===== Data under study =====

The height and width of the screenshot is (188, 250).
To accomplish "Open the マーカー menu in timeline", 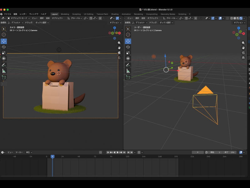I will pos(19,152).
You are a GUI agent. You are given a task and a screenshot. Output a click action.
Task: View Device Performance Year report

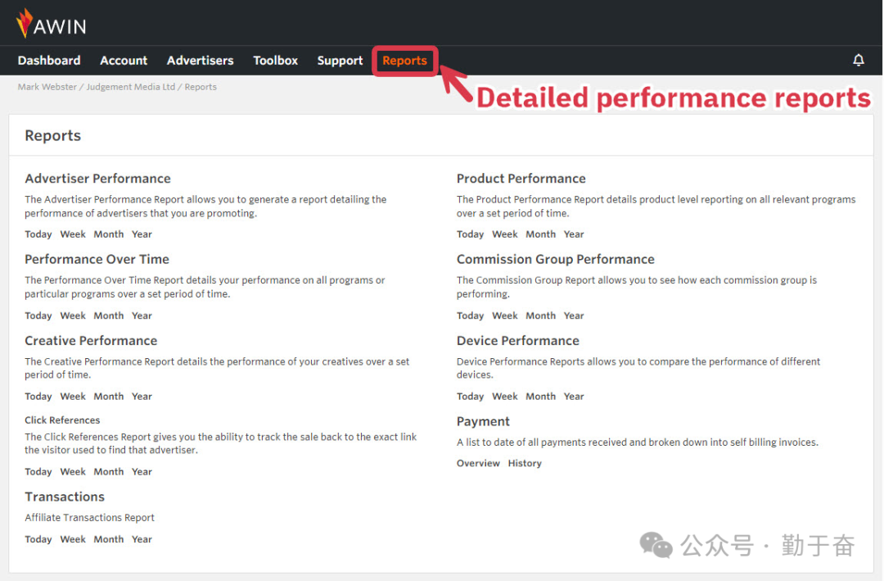point(574,397)
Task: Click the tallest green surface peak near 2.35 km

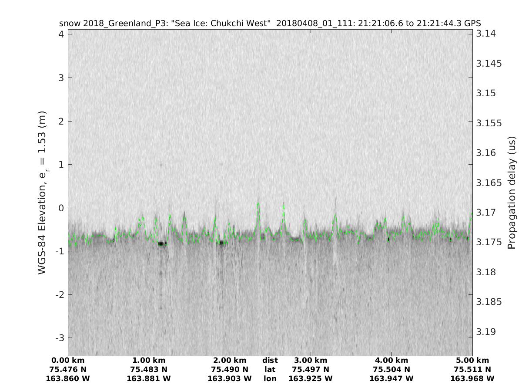Action: (x=258, y=204)
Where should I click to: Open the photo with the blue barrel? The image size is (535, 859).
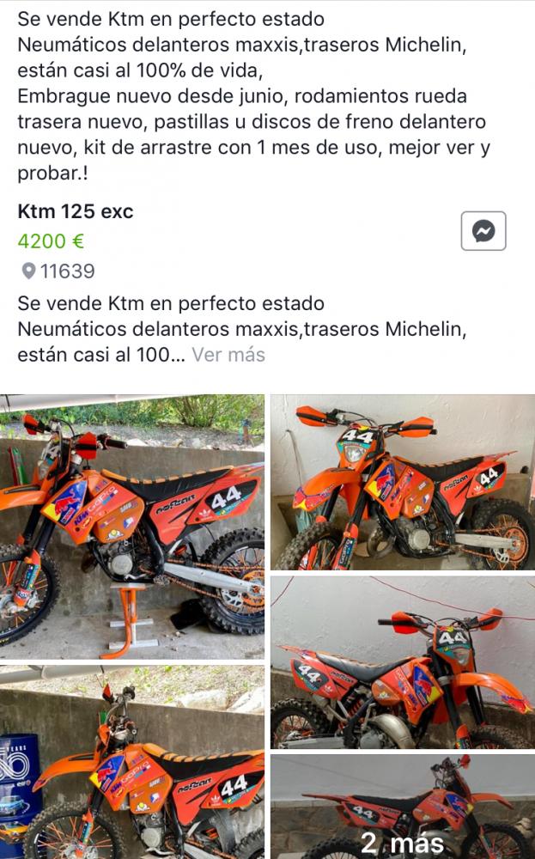point(132,762)
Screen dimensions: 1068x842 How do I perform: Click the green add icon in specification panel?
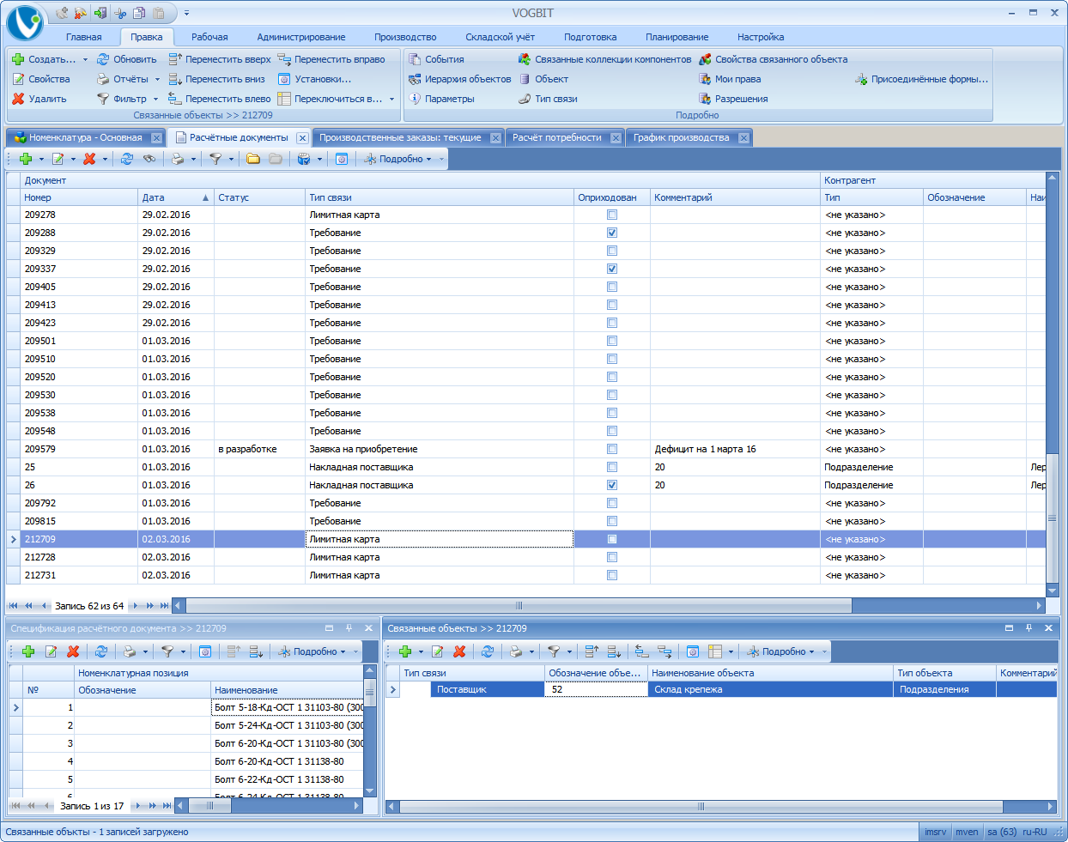tap(27, 651)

=====

--- What to do ---
Once you find the line containing "Screen dimensions: 1068x842", transcribe it and each line after it to the end of the records exactly, and leave out the pictures.

--- Task solution ---
Screen dimensions: 1068x842 How do I perform: Click the green add icon in specification panel?
tap(27, 651)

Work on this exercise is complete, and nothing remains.